[Pixel coordinate grounding data]
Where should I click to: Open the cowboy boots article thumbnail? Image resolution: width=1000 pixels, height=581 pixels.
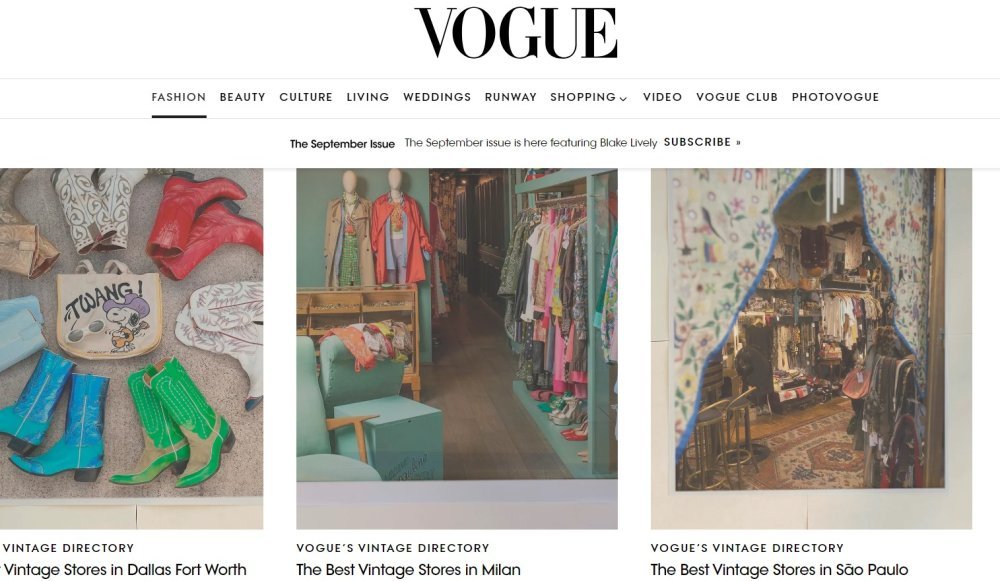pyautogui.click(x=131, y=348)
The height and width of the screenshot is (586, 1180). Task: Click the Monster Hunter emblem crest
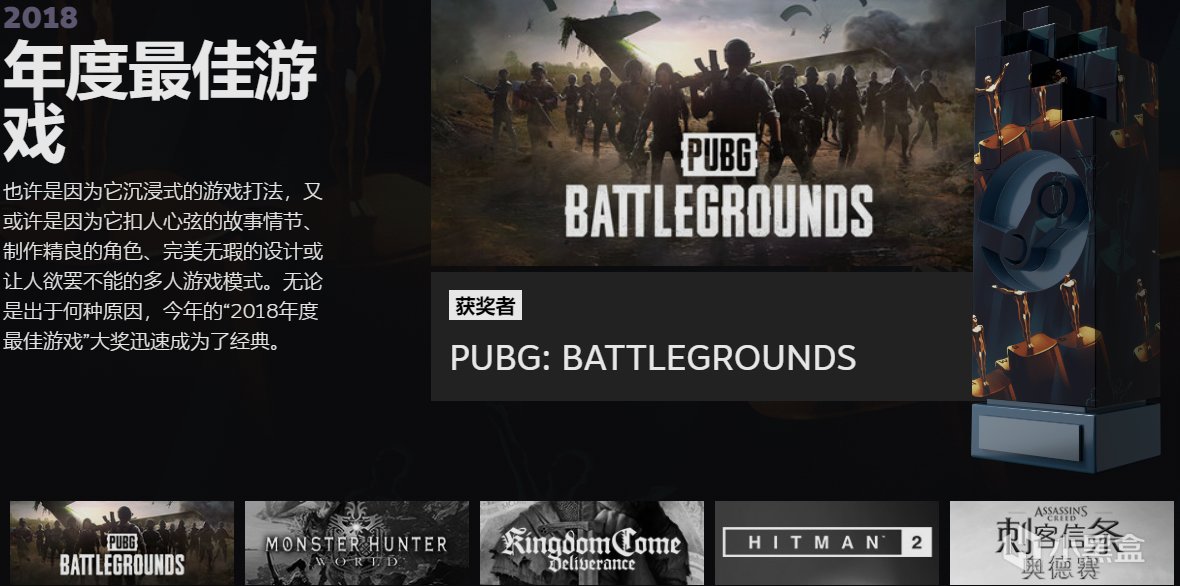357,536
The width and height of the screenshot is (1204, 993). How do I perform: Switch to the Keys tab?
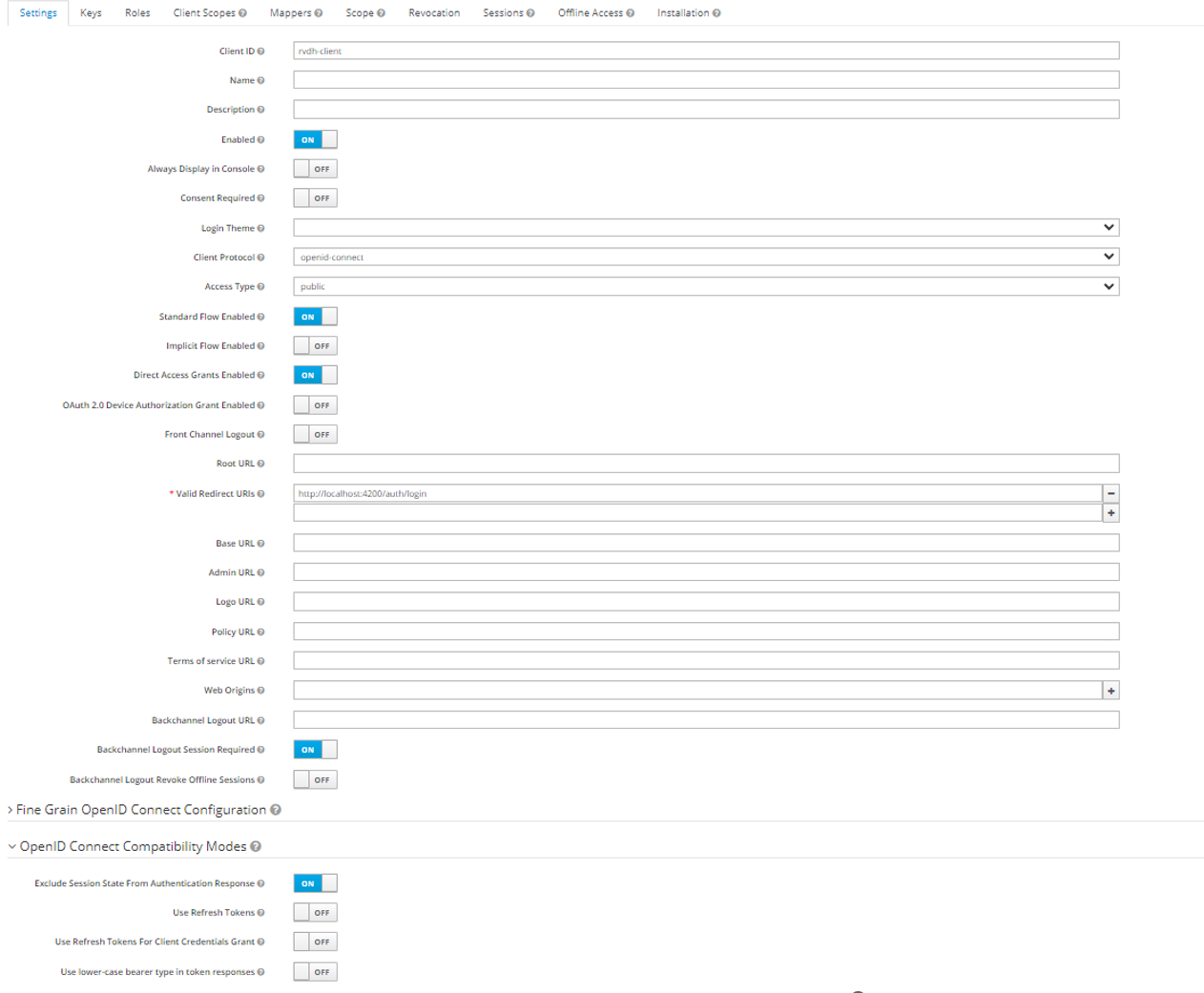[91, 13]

**WHAT IS EXPECTED**
Reproduce exactly and only the lines from the one with "The width and" through the final line of the records above, inclusive. Pictures must be left out.

**TASK RESULT**
The width and height of the screenshot is (1204, 993). How do I perform: Switch to the Keys tab?
[91, 13]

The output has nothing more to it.